Late last year, the company behind the wind project off Cape Cod gave up on the nearly two-decade fight to bring it to life, stymied by litigation, financial problems, and opposition from waterfront homeowners, fishermen, and others.
Block Island, which started producing wind in 2016, took eight years to develop, as Deepwater had to contend with state and federal regulatory hurdles.
“There were a lot of skeptics before Block Island that we could figure out how to do it in the U.S.,” Grybowski said. “It showed that you can actually get permits, financial entities can support a project like this, the utility can get comfortable buying energy from offshore wind, and stakeholders like fishermen can get to the point where they can live with offshore wind.”
Grybowski says he is now more comfortable pursuing bigger projects, as developers are working closer with the Interior Department and local fishing and shipping interests to minimize impact.
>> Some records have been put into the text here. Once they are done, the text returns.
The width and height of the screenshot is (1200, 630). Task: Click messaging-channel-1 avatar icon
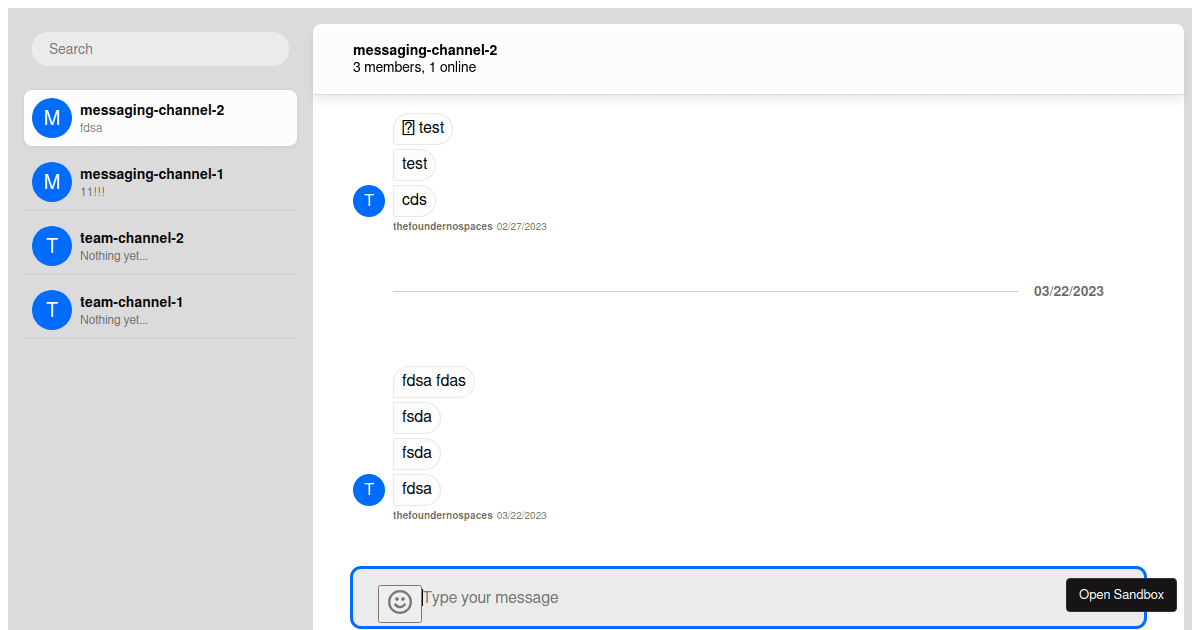52,182
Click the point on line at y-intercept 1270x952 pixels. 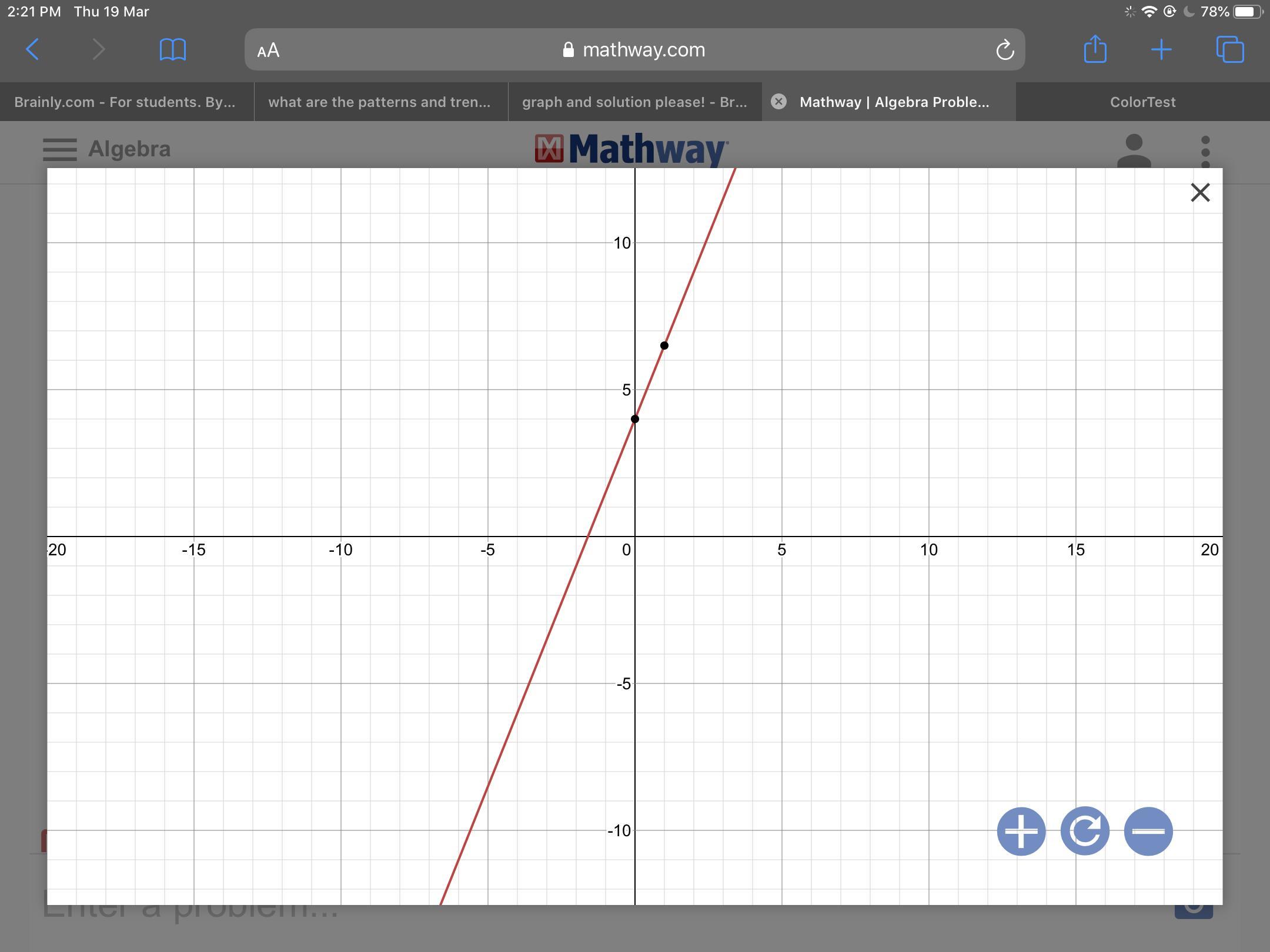point(635,419)
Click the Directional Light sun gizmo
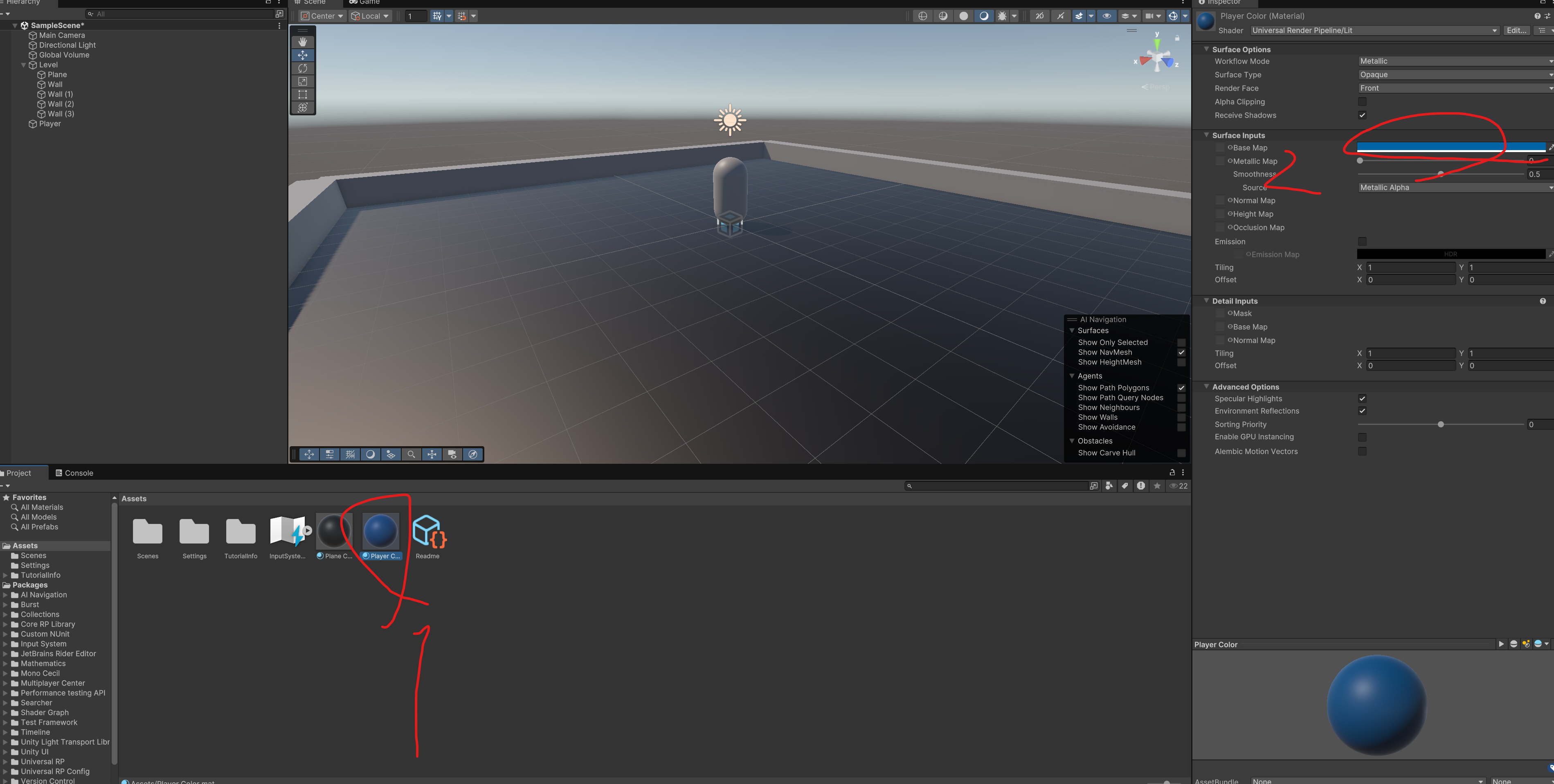Viewport: 1554px width, 784px height. pos(729,120)
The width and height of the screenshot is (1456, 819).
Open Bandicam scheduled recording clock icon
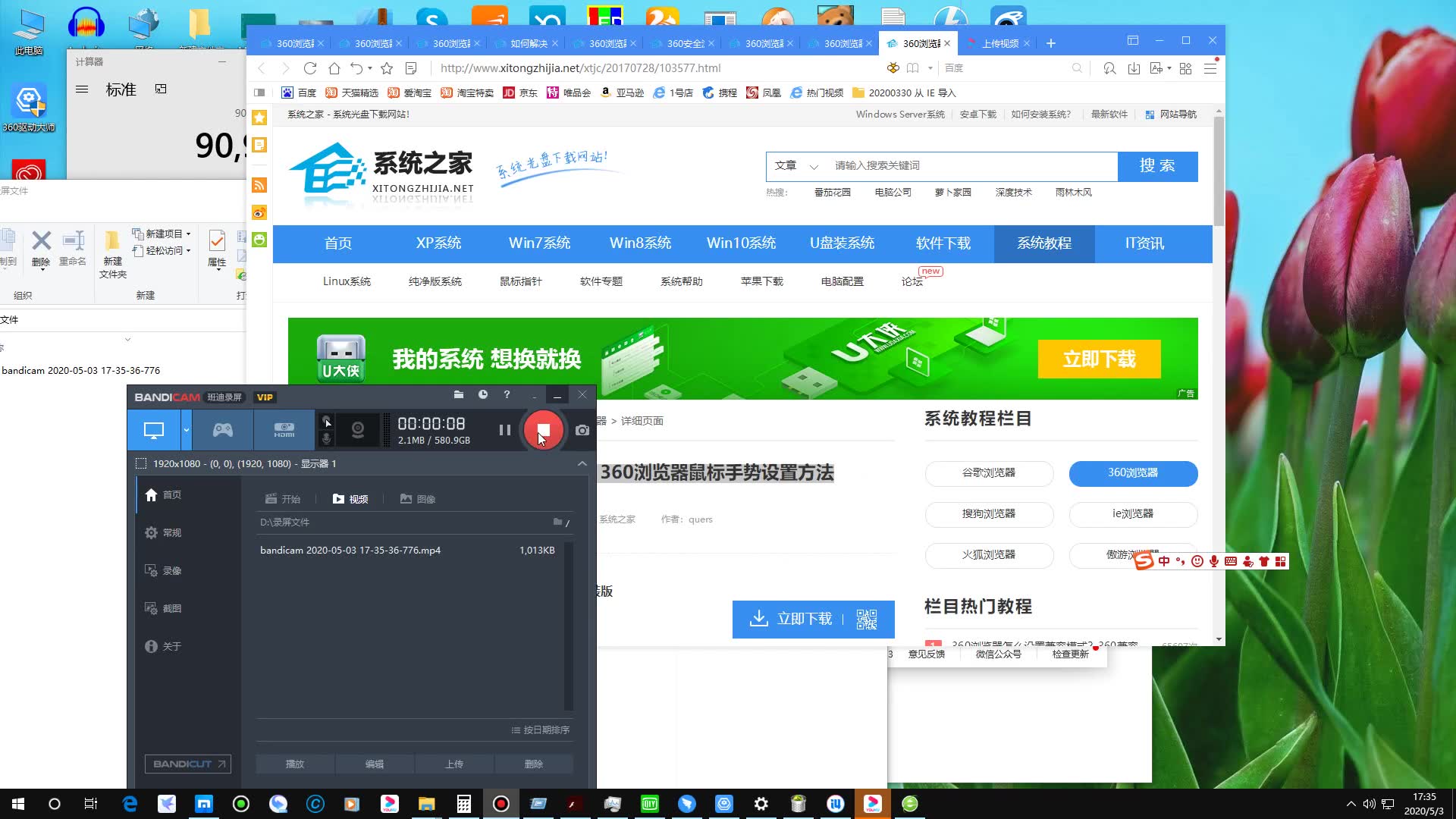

Communities have resisted the projects for aesthetic reasons, viewing large turbines as eyesores.
“The most important decision you make on offshore wind is a real estate decision, where are you going to build it,” Grybowski said. “Picking the right location is a thing you can’t fix later. If you mess that up, the project will probably fail. That is the real challenge in our business. It’s not a construction challenge.”
Offshore wind has long struggled to gain traction in the U.S. to keep pace with Europe, especially northern countries such as Britain and Germany, where the energy source is mainstream, cheap and has benefited from subsidies.
Advocates say the U.S. can profit from being behind Europe, copying the technologies that have been successful, learning from mistakes, and entering the market when it’s more mature with lower cost.
“Being a newcomer in an emerging industry can actually work to our advantage,” Zinke said. “We are starting from a blank slate.”